I'm enjoying my hybrid bike much more than I thought I would when I bought it last August. It was intended to be a winter bike but it's now a summer bike as well. I can appreciate the roadie's satisfaction in riding skinny tyres on a good surface – the efficiency and speed of a fast machine – but the purist approach means staying on-road and that can be limiting.
The photo was taken a few days ago on Healey Nab near Chorley in Lancashire. For mountain bikers Healey Nab contains a red route (difficult) and a black route (severe). I've never actually seen these routes as I don't go mountain biking. The track I cycle along passes by on the other side of the hill and avoids a stretch of urban road through the top side of Chorley, which is why I often go this way as part of my local loops.
This track, like several others in the area, has a gravelly surface that can easily be ridden with 32c tyres, although I've fitted 40c to my Giant hybrid. If I was limited to only one bicycle and was forced to choose between the hybrid and my Ridgeback tourer it would be this one – the Giant. Fully-inflated 32c cyclo-cross tyres perform well enough on tarmac and even the 40c are really not too bad. The suspension fork (fitted extra) is fairly light and has a useful lockout switch on the handlebars.

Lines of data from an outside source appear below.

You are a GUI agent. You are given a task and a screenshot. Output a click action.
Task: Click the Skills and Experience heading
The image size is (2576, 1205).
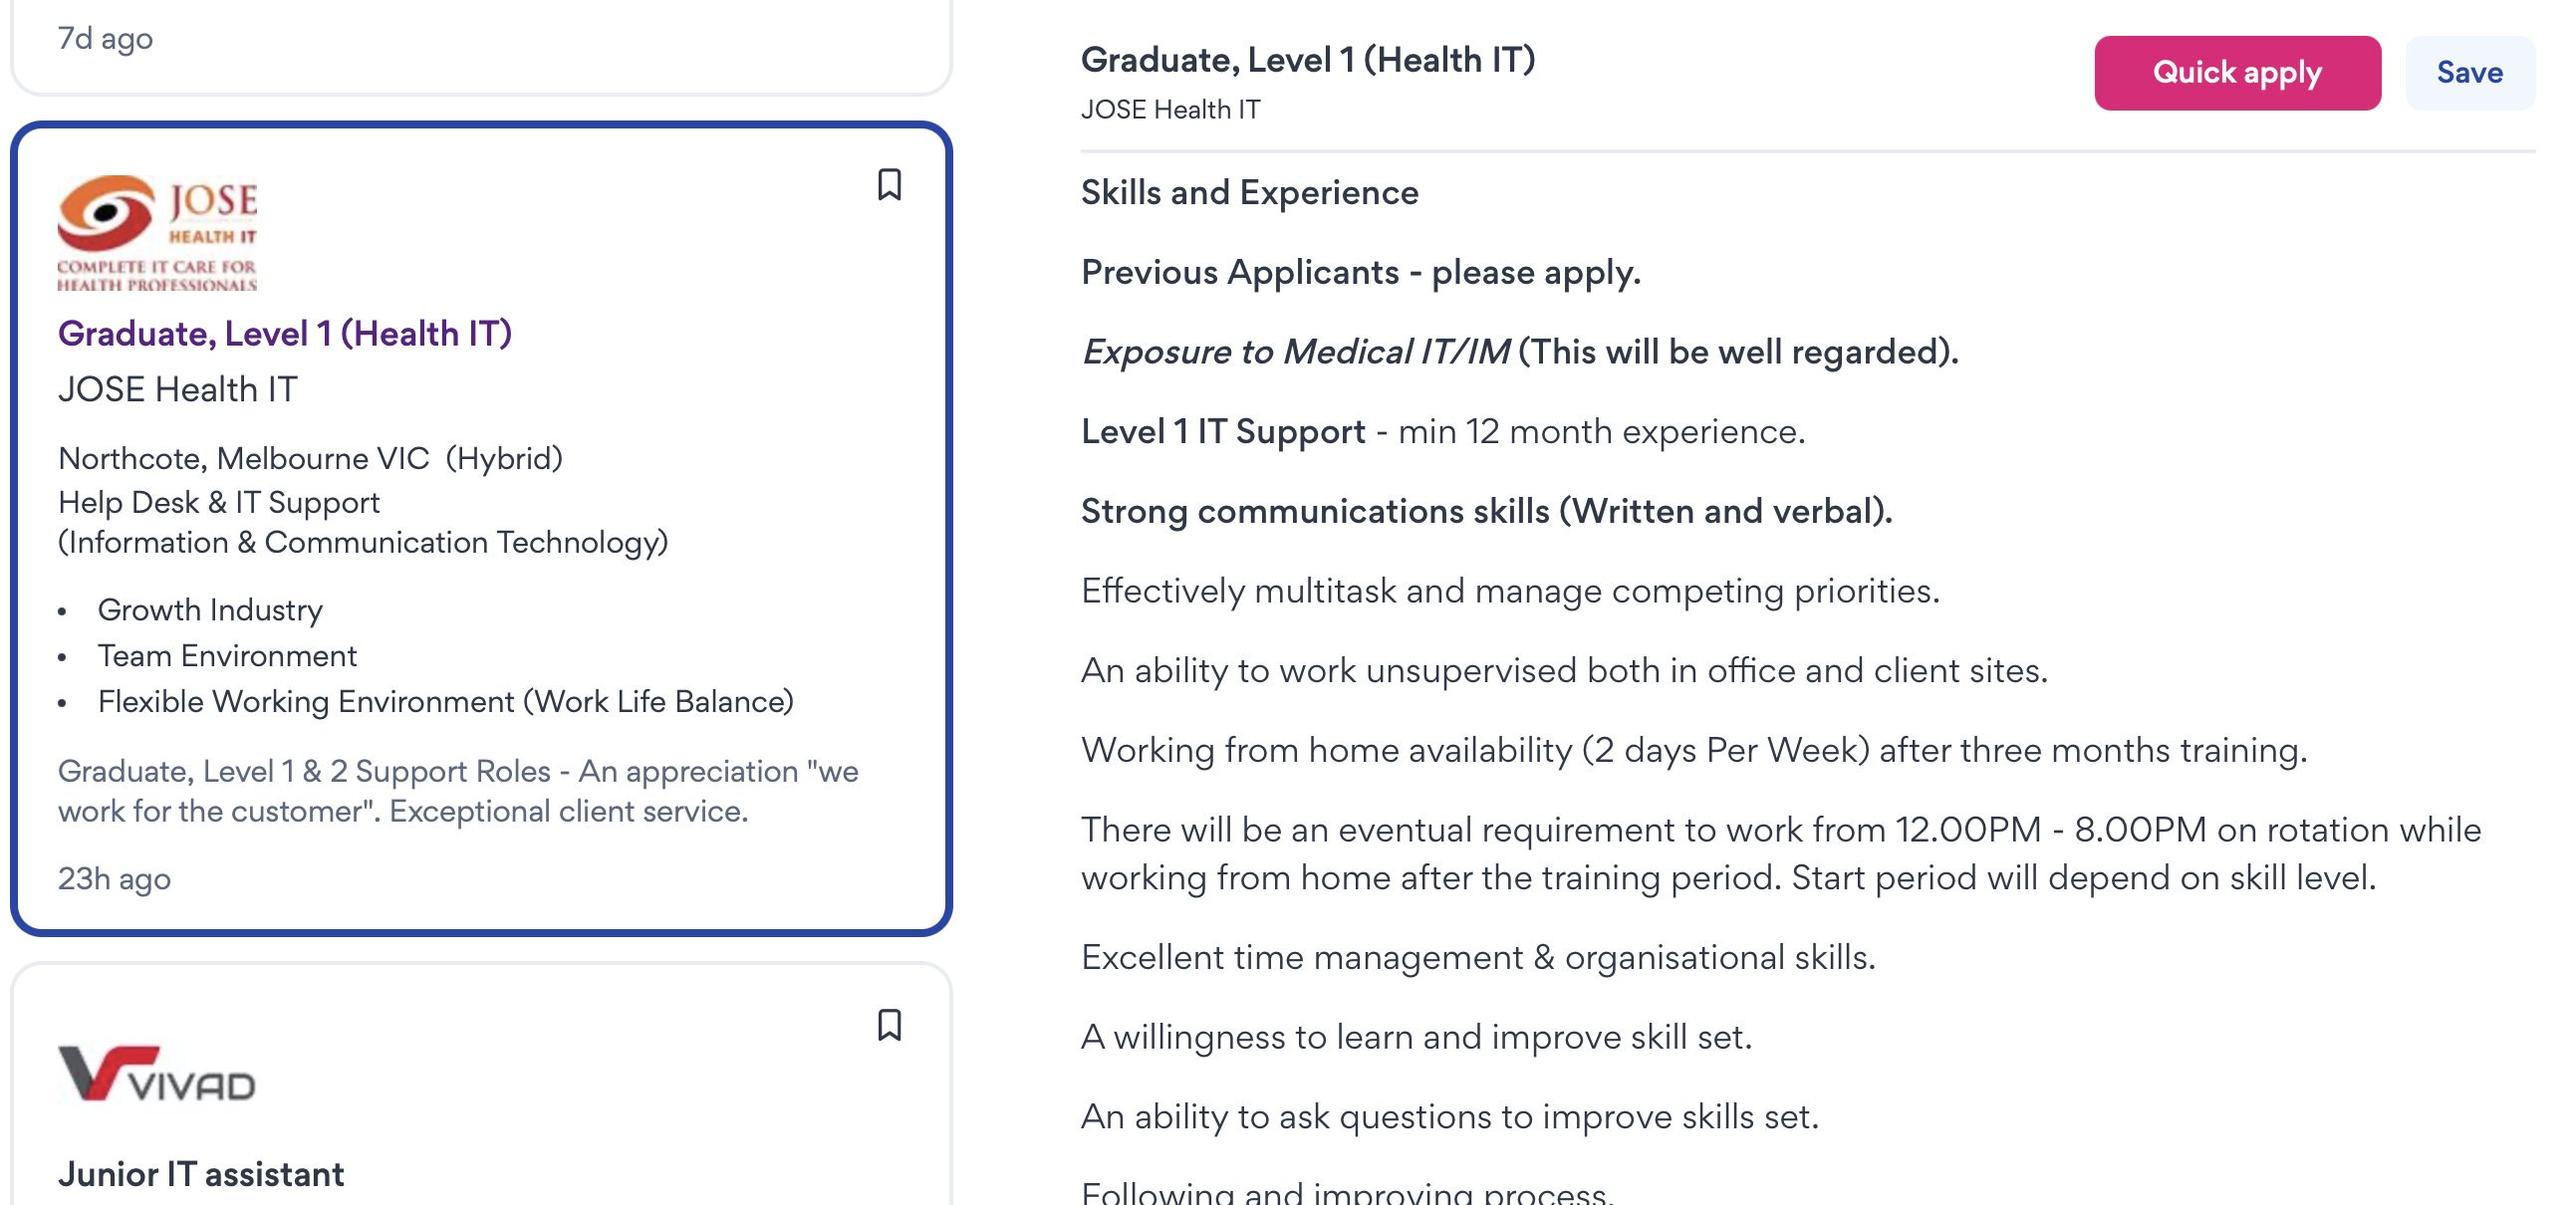pos(1249,193)
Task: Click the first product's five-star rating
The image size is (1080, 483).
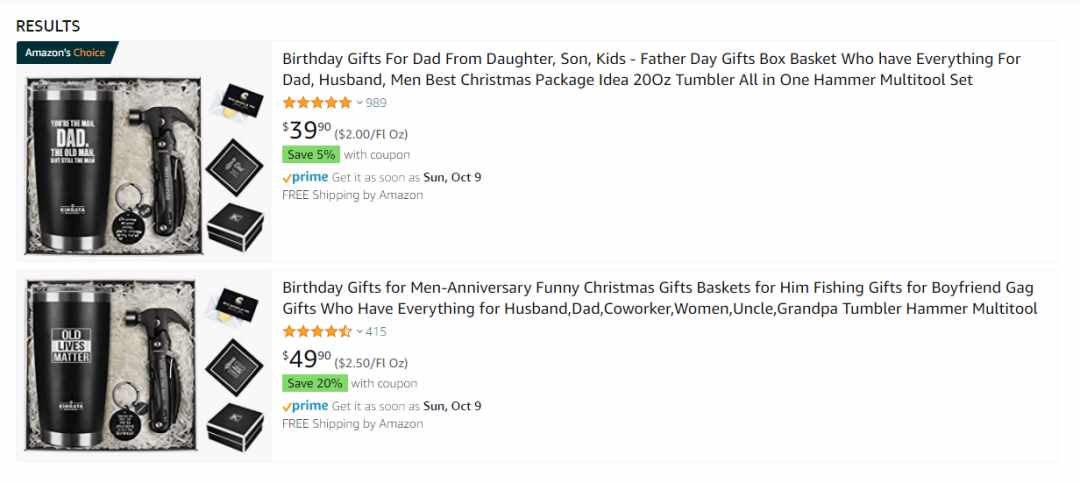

The hybrid bike is an excellent all-round package and having the off-road option opens up a different world, not to go mountain biking through mud and rocks but to enjoy gorgeous countryside that would otherwise be inaccessible and is empty of traffic except for the occasional horse. Some research (and trial and error) is involved in finding quiet tracks that aren't too bumpy or with too many stiles but I already know most of the ones on my patch from the 25 years before I bought a road bike in 2008.